Model training algorithms

Consistent with the concept of modularity and extendability, common interfaces exist for models and their corresponding model trainers. Any algorithm for model construction can be used, and any model type can be constructed and tested. A class inheriting from the interfaces can implement its own technique and can be plugged into the amlttp. Along with this, wrapper trainers for conducting stratified cross-validation or hyper-parameter search are provided and can be used with any algorithm. We have already implemented:

  • Elastic net with Gaussian or poisson regression;
  • Elastic net with binomial or multinomial classification;
  • Online gradient descent with logistic, Gaussian, or hinge regression, with or without regularization;
  • Support-vector machines.

It is also possible to let the amlttp generate and save training samples to file, in order to use external training tools such as the Caffe library for training neural networks as presented in [sss:mljointcaffe].

Tight coupling with the blackboard-system

[sss:amlttpbbscoupling] The amlttp and the Two!Ears blackboad-system are tightly coupled in two central aspects: amlttp-trained models can be used from within the blackboard system, and blackboard system knowledge sources can be used from within the amlttp.

Models created by the amlttp can be plugged into the blackboard-system and be used there without any modification or interface adjustments: they fit into the respective amlttp-knowledge source. They automatically employ the right FeatureCreator and model, feeding the system with hypotheses about auditory object attributes. Regardless of whether the ear-signals that are fed into the blackboard system were produced using a binaural simulator or acquired from actual microphones, features are produced in exactly the same manner as in the amlttp. The same block length is used, the same afe requests are made, and the features are constructed using the exact same code.

A particularly interesting feature is that the reverse of this process is also possible: existing knowledge sources and the models that come packaged with them can be included as “data processors” in the amlttp through a blackboard-KS wrapper interface. This enables the incorporation of other models’ hypotheses about the auditory data, and modifying the data passed to the FeatureCreator or adding to it, or modifying the attribute annotations passed to the LabelCreator. Models that use other models’ outputs can be built through this feature, incorporating into the training process the properties of the other models instead of only adapting to ground truth. Four knowledge sources have already been plugged into the amlttp through the blackboard-KS wrapper: DnnLocationKS, SegmentationKS, NumberOfSourcesKS and IdentificationKS (see Deliverable D6.1.3 for descriptions of these knowledge sources).
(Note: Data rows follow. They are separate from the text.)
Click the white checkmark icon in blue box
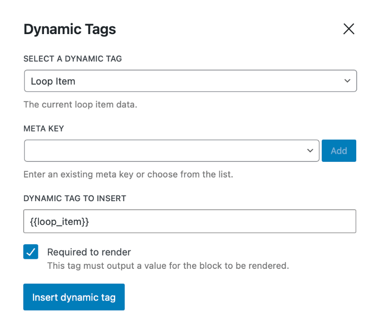 click(31, 252)
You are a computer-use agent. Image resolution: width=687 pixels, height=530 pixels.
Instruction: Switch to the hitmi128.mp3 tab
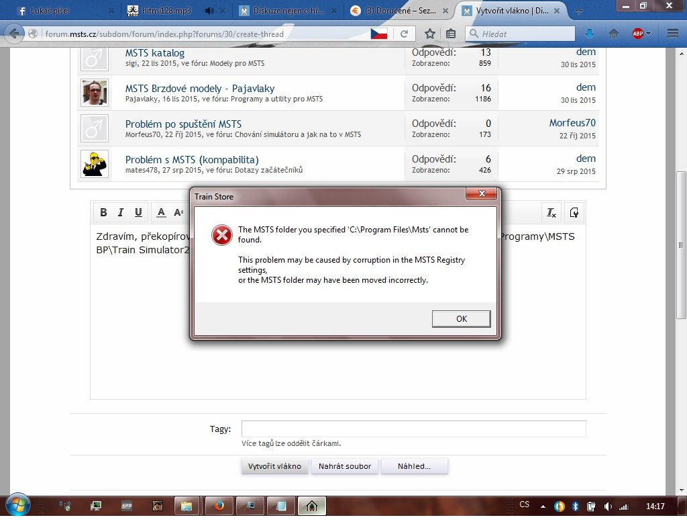(161, 11)
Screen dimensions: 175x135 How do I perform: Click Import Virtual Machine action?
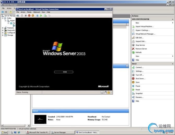coord(144,26)
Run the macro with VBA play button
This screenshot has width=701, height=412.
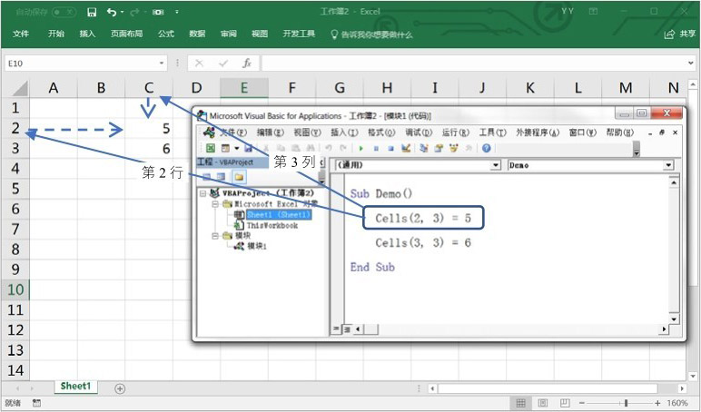point(360,148)
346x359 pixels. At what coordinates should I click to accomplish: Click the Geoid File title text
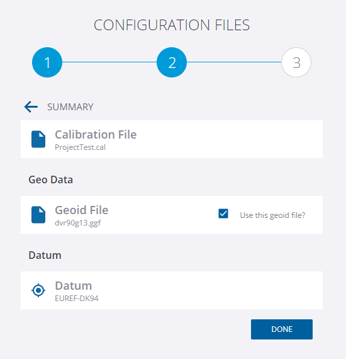pos(82,210)
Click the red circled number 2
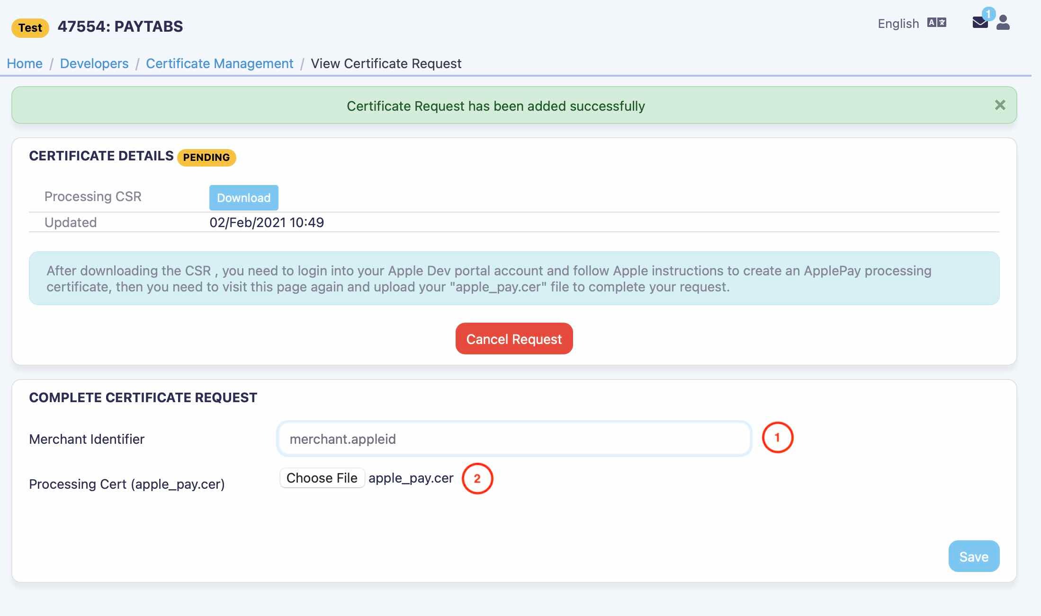 tap(477, 479)

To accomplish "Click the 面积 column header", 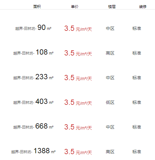I will point(37,7).
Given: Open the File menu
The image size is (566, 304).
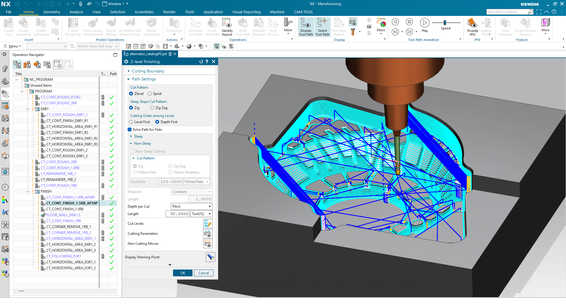Looking at the screenshot, I should coord(9,12).
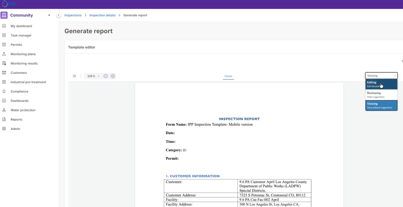Image resolution: width=403 pixels, height=207 pixels.
Task: Switch to the Home tab
Action: pyautogui.click(x=228, y=76)
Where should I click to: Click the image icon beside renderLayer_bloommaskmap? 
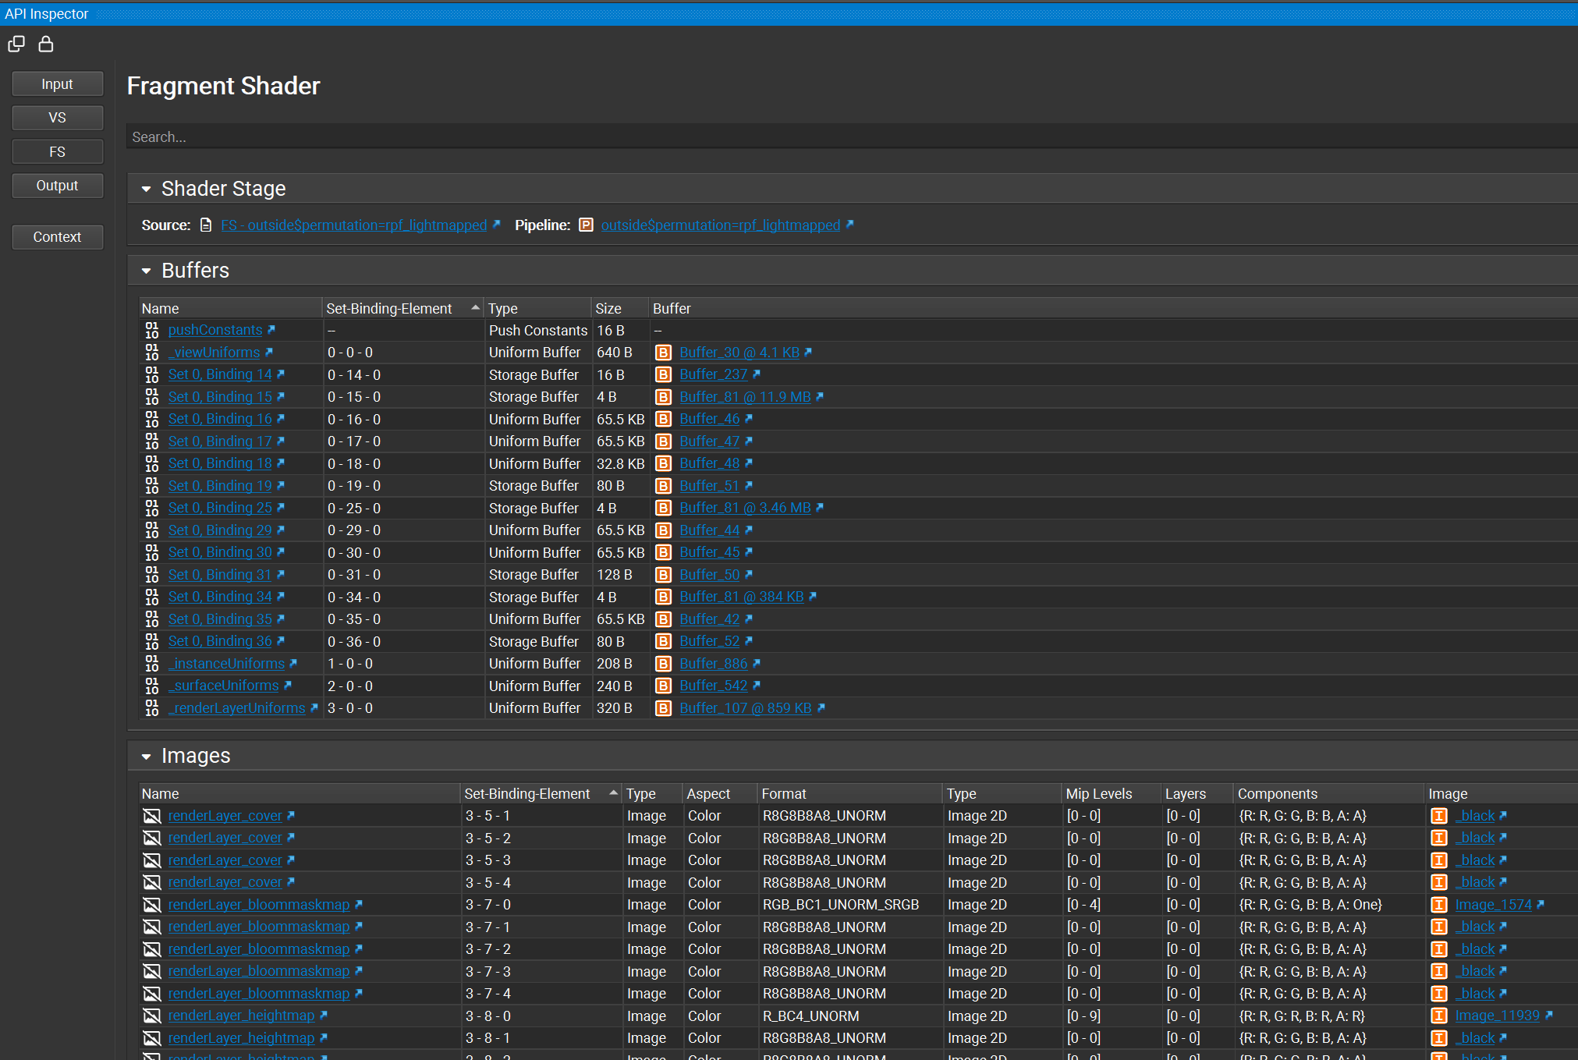[x=151, y=905]
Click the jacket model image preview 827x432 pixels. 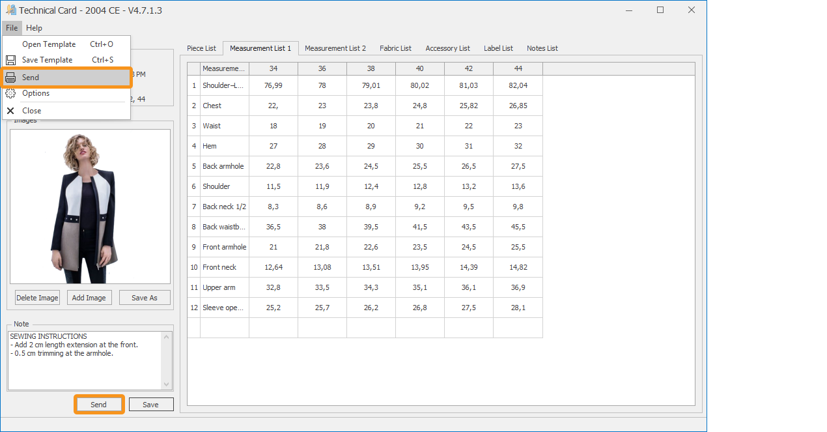pyautogui.click(x=90, y=206)
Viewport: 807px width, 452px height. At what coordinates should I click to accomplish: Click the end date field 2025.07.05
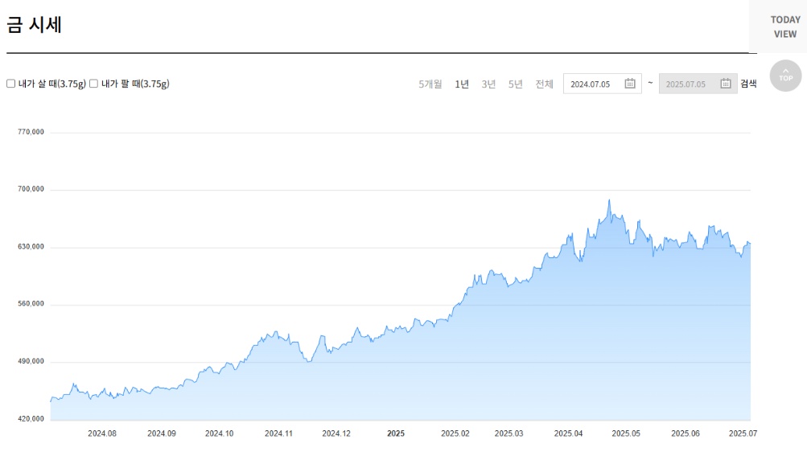pyautogui.click(x=686, y=84)
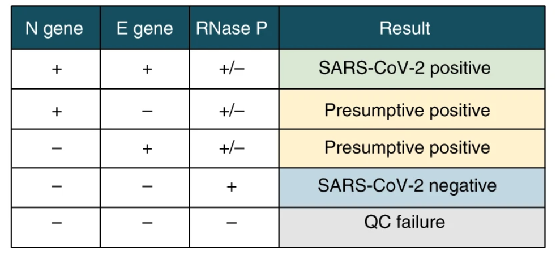This screenshot has width=556, height=255.
Task: Click Presumptive positive in the N-negative, E-positive row
Action: click(x=407, y=148)
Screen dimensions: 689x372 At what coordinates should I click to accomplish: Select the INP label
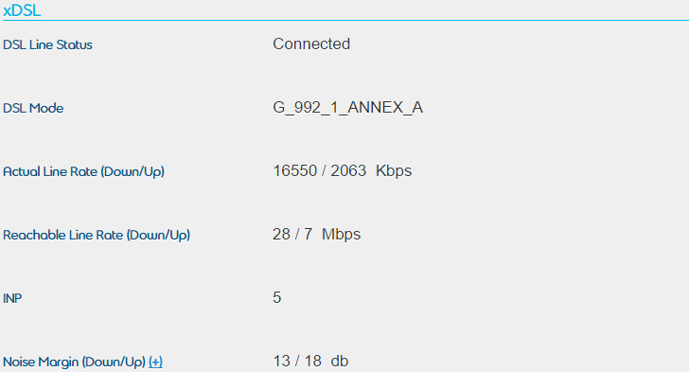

A lot of work has gone into making the amlttp both easy and effective to use. While the first is accomplished through a clean high-level interface, the latter is enabled to a large extent through the following two points:

  • All products from intermediate stages, such as the generated ear-signals, or features produced by the afe, are saved together with their corresponding configurations inside a caching system. Since these stages can be very time-costly for large data sets: repeating trainings with a different model, resuming a process after a crash, etc., are made possible without having to recompute everything again. Also, data are saved in such a way that they will be recombined automatically whenever parts of a configuration have already been computed before. This saves a lot of computation time and helps assigning the produced data to many different experiments’ configurations and reproduce experiments more easily.
  • The amlttp can be run concurrently on many processes and/or machines, whilst working from the same data. This is secured through file semaphores so that processes don’t interfere with one another when operating on the same configuration in the same stage.